Text shown:
_ _ _ _ _

Rare earth stocks rally on signs Trump supports sector

Aerial view of Round Top Mountain in Texas. Credit: Wikipedia under license CC BY-SA 4.0

US critical minerals stocks have soared this week, getting a boost from signs that the Trump administration will favor a sector that’s become a flashpoint in the trade standoff between the US and China.

Rare-earth magnet player USA Rare Earth (NASDAQ: USAR) has jumped 71% this week as of 11:02 a.m. on Thursday, while TMC The Metals Company Inc., a Vancouver-based company that’s seeking permission from the US to gather metals at the bottom of the ocean, is up 52%.

Shares of MP Materials Corp., a miner and refiner of rare earth elements, have gained 17% and are set for their best performance since September in the short trading week.

All three soared on Monday after the Financial Times reported over the weekend that the Trump administration is planning an executive order to enable the stockpiling of critical metals found on the floor of the Pacific Ocean.

The US was responding to China’s efforts to limit exports of its own rare earth supplies. MP Materials and USA Rare Earth jumped again on Wednesday after Trump launched a probe into the need for tariffs on critical minerals.

_ _ _ _ _

Supplied entries:
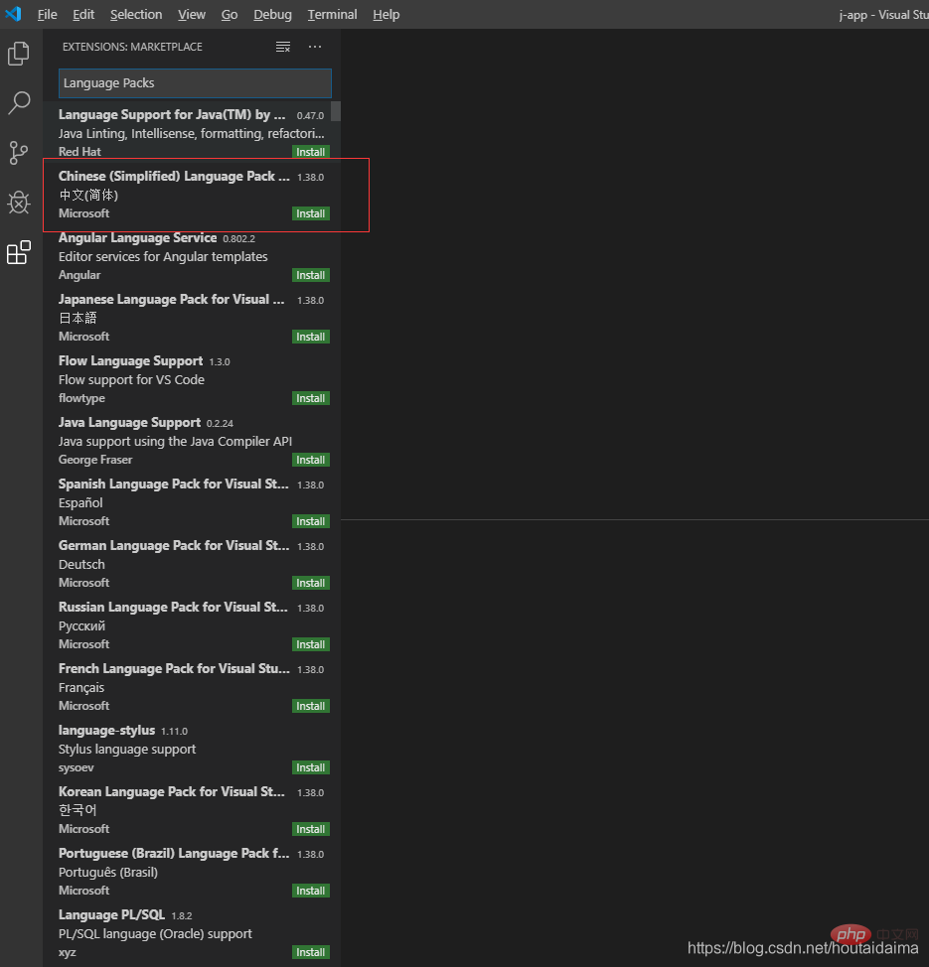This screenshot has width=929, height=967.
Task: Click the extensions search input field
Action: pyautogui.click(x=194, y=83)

_ _ _ _ _

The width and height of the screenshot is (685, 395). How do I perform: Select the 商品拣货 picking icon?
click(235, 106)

_ _ _ _ _

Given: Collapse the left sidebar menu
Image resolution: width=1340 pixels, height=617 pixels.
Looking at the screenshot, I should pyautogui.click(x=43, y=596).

_ _ _ _ _

Task item:
In the article on rare earth stocks above, where is TMC The Metals Company Inc. based?

Exercise answer:
Vancouver